Definir "o que é arte" de forma objetiva é possível? Acredito que não. Mas, em uma percepção pessoal sobre o conceito, entendo que, se existem critérios para classificar uma produção visual como arte, um deles é a capacidade que a obra tem de gerar conexão emocional com o público. Esse critério, porém, além de subjetivo precisa (!?) estar acompanhado de aspectos conceituais e técnicos importantes que não incluem a assinatura – o que não significa dizer que a história, o estilo e a identidade visual do artista não sejam componentes importantes para o reconhecimento do seu trabalho como arte. Quando uma representação visual não gera conexão com o público, conexão essa que é construída também pela história, estilo e identidade do artista, dificilmente despertará emoções.

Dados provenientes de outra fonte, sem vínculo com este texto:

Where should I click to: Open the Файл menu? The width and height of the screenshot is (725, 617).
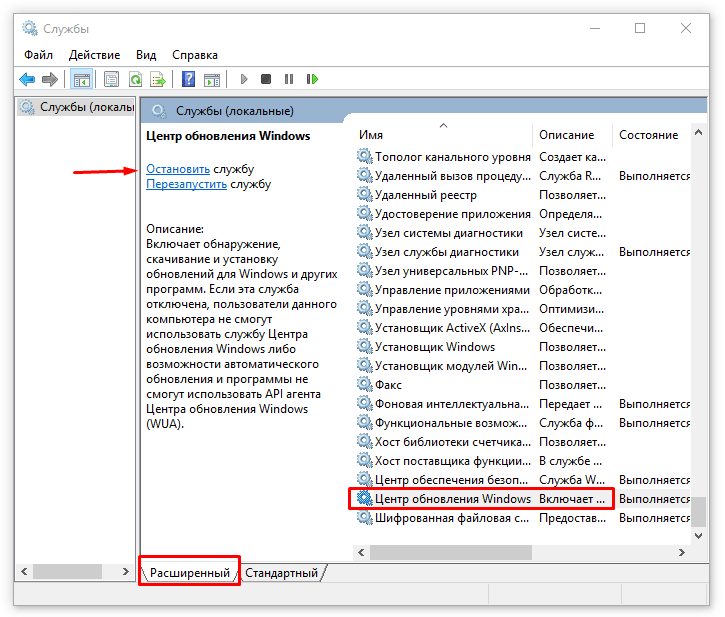[38, 55]
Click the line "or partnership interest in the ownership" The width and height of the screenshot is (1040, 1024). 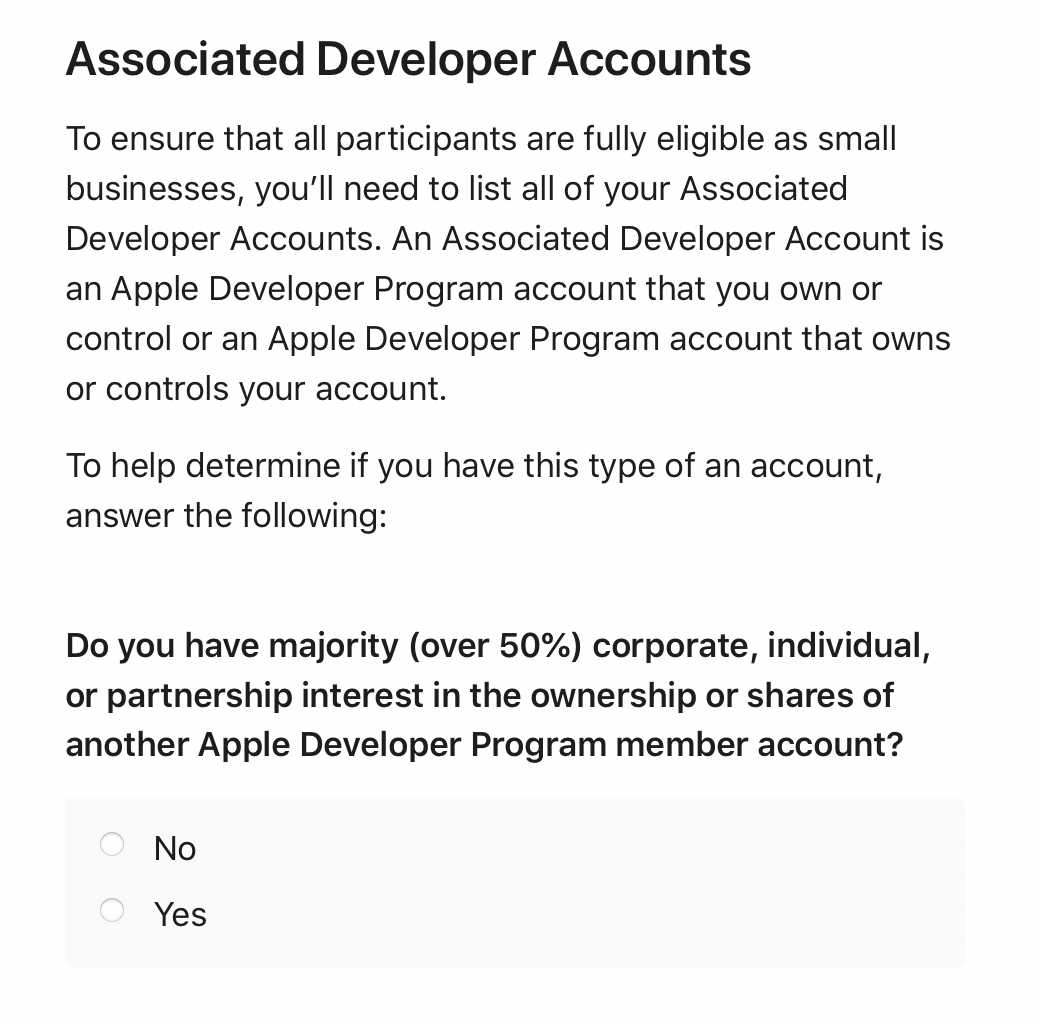(480, 696)
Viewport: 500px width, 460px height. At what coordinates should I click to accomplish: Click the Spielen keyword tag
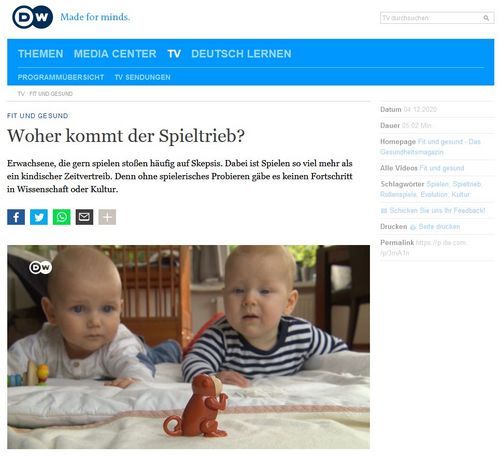[437, 184]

Seguindo essa linha para tentar definir o que é arte associando-a às sensações, o documentário “Fake Art” nos coloca diante de (pelo menos) dois dilemas. Ao trazer relatos sobre o vínculo emocional despertado pelas falsas obras em Ann Freedman e nos colecionadores que as adquiriram, e supondo que essas emoções sejam genuínas, é preciso admitir que o despertar de sentimentos não é suscitado por uma inexplicável conexão emocional entre as mãos do artista e público, mas por uma primorosa execução técnica, que pode ser aprendida por “qualquer” pintor, vinculada ao contexto, verídico ou não, que envolve aquele quadro. As pinturas adquiridas pela Galeria Knoeder, por exemplo, foram pintadas por um exímio estudante de arte, conhecedor da técnica e do estilo dos supostos autores.

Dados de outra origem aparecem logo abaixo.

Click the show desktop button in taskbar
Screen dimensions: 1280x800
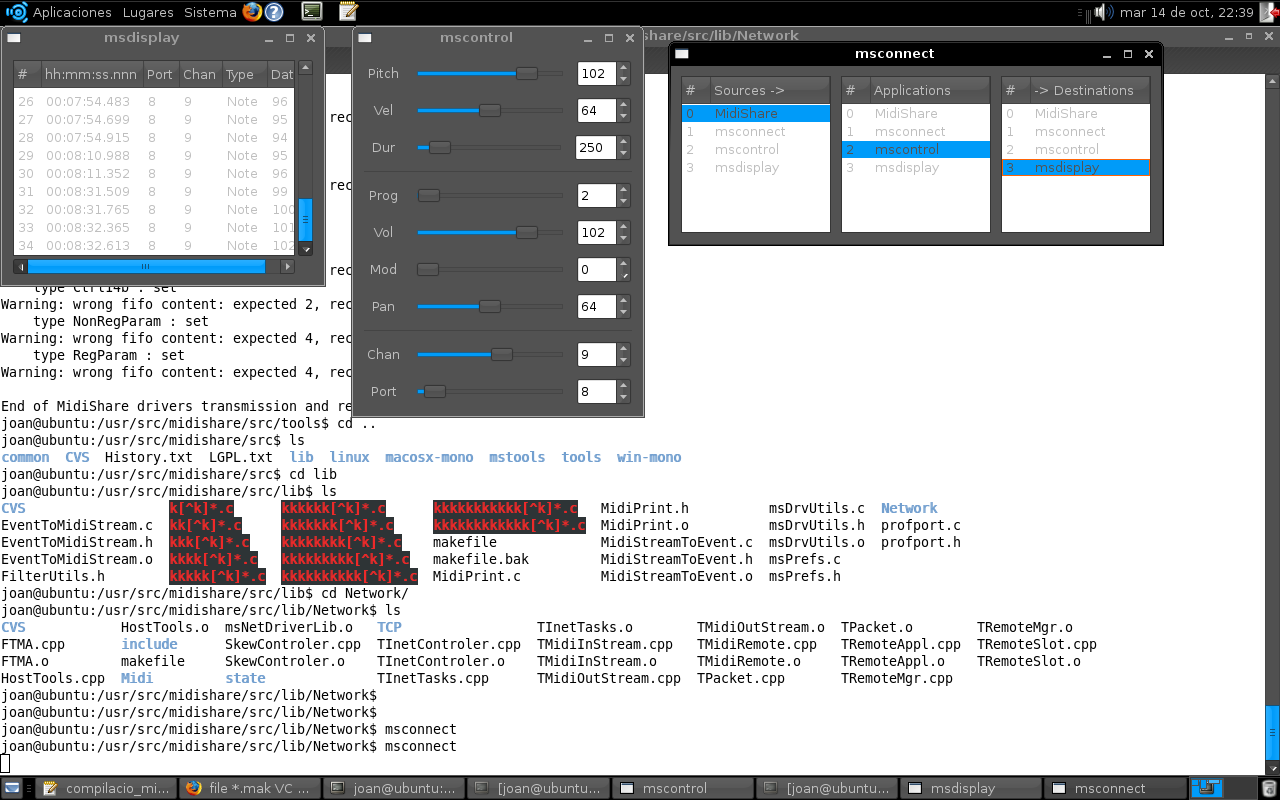12,788
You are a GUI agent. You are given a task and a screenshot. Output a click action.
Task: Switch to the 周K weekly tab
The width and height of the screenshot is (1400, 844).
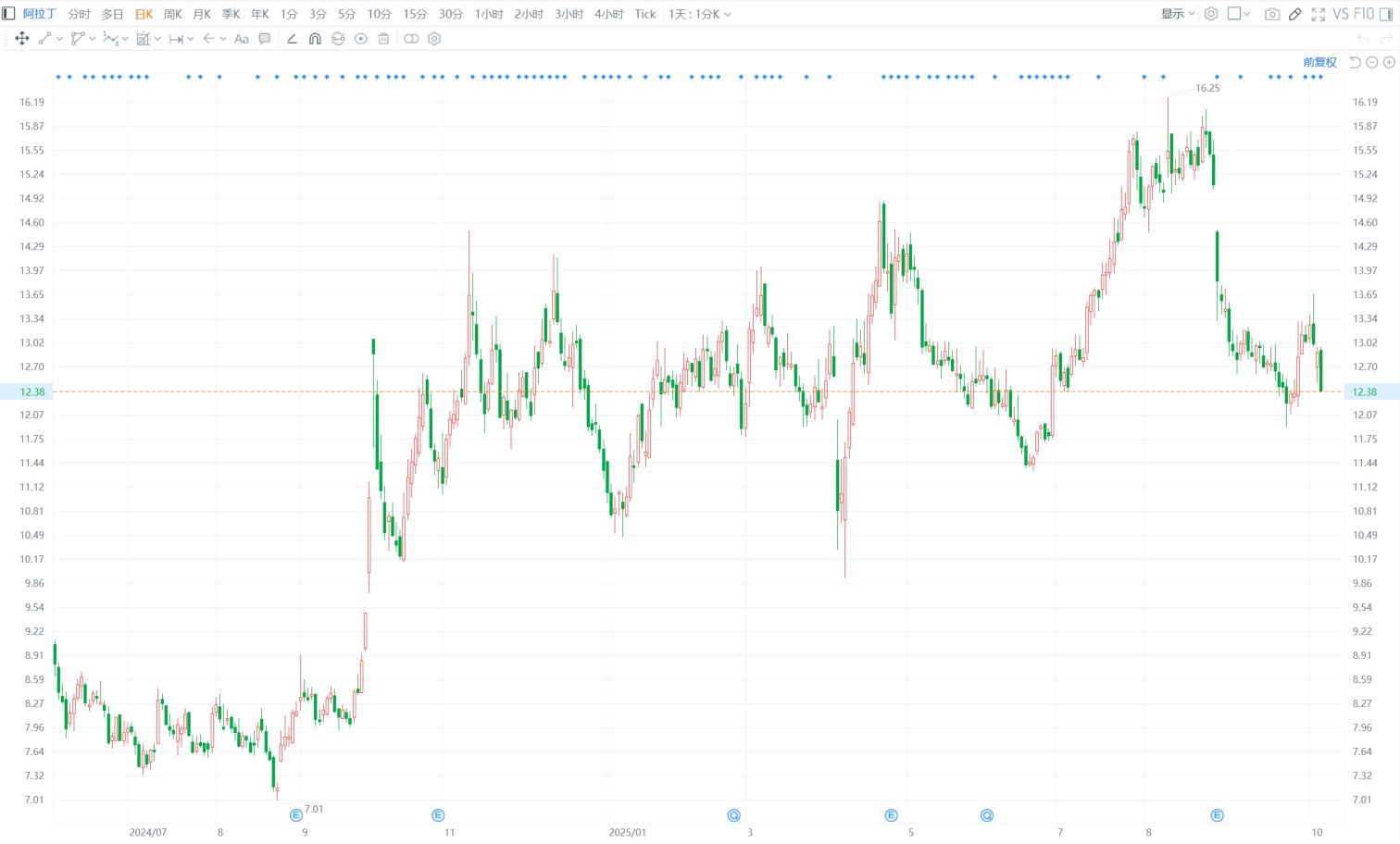pos(172,14)
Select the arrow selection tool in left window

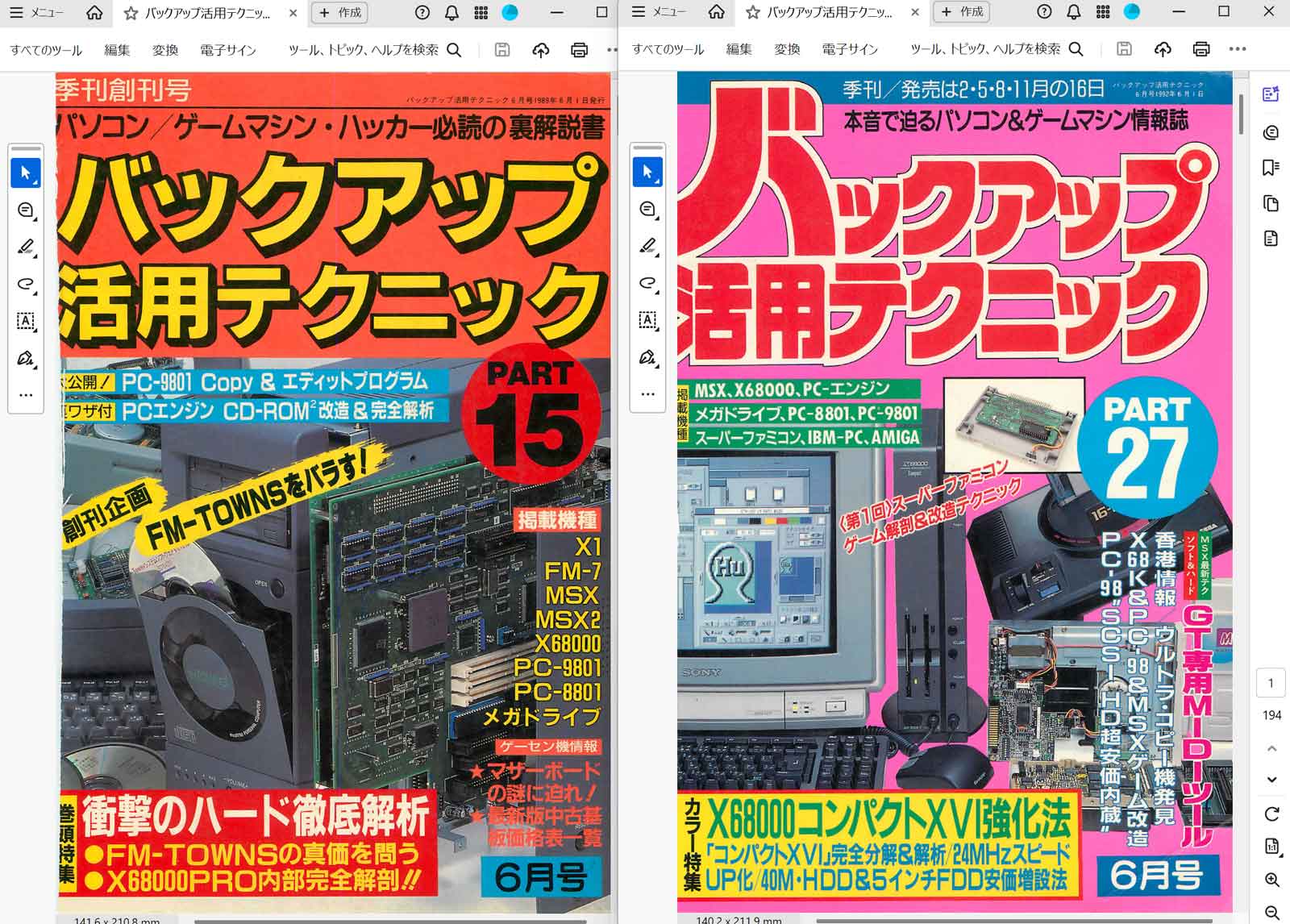(x=26, y=173)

O segundo dilema surge com as falas de M. H. Miller, do The New York Times, e do advogado Jason Hernandez sobre as emoções relacionadas ao ego e ao status despertadas pela possibilidade de descobrir ou possuir obras que se supõem originais de Rothko, Pollock e outros nomes importantes. Inicialmente, é possível avaliar essas sensações como fúteis, diferentes das palpitações provocadas quando nos percebemos frente a frente com um autor cuja obra admiramos. Mas, esses sentimentos podem ser colocados como menos valorosos que o amor, a alegria ou a angústia que nos fazem chorar diante de uma obra de arte? Ou a sensação de pertencimento produzida pela inclusão em determinado ambiente cultural e social é uma emoção igualmente genuína, e que valida o conceito de arte de determinada pintura? Obras que alcançaram seu “lugar ao sol” são, por produzir tais sentimentos, indiscutivelmente arte?


  • Arte e valor


É uma história sobre a história da arte. É uma história sobre como devemos pensar sobre a arte. Dez anos atrás, esse quaro atrás de mim valeria cinco milhões de dólares, foi cobiçado por alguns dos colecionadores mais importantes do mundo e agora está no meu escritório. Posso tocá-lo, não vale nada. E você pensa na experiência da arte... Se algo muda com base no conhecimento de que aquilo não é o que pretende ser”.

Luke Nikas, advogado de Ann Freedman


No mercado da arte, o autor é um critério objetivo para classificar uma obra como valiosa ou não. No entanto, amantes da arte não se reduzem aos colecionadores de pintores consagrados. O controverso conceito de arte, as diferentes nuances que cabem nessa palavra e as mudanças históricas que impactaram o fazer artístico, além da perspectiva pessoal dos entusiastas e criadores, tornam praticamente impossível determinar categoricamente “o que é arte”. Mais difícil ainda é determinar o valor de uma representação visual. Quem e como define?


Particularmente atribuo um valor imenso à falsa obra de Rothko, exposta e aclamada entre as originais, apresentada como autêntica por seis vezes em publicações da Editora Taschen, sem despertar a desconfiança de conhecedores de arte, pelo simples fato de colocar em foco todas as questões a respeito do universo artístico que dividi superficialmente nesta publicação (o que não significa ser favorável à falsificação e/ou à fraude).  Afinal, ainda buscando critérios para tentar estabelecer “o que é arte”, há quem diga que arte são aquelas manifestações visuais que suscitam questionamentos ou servem às causas coletivas. Apesar de não concordar integralmente com essa afirmação, avalio que pela execução técnica, impacto histórico e contribuição inegável para conversas polêmicas e necessárias sobre criação e cópia, o falso Rothko é arte.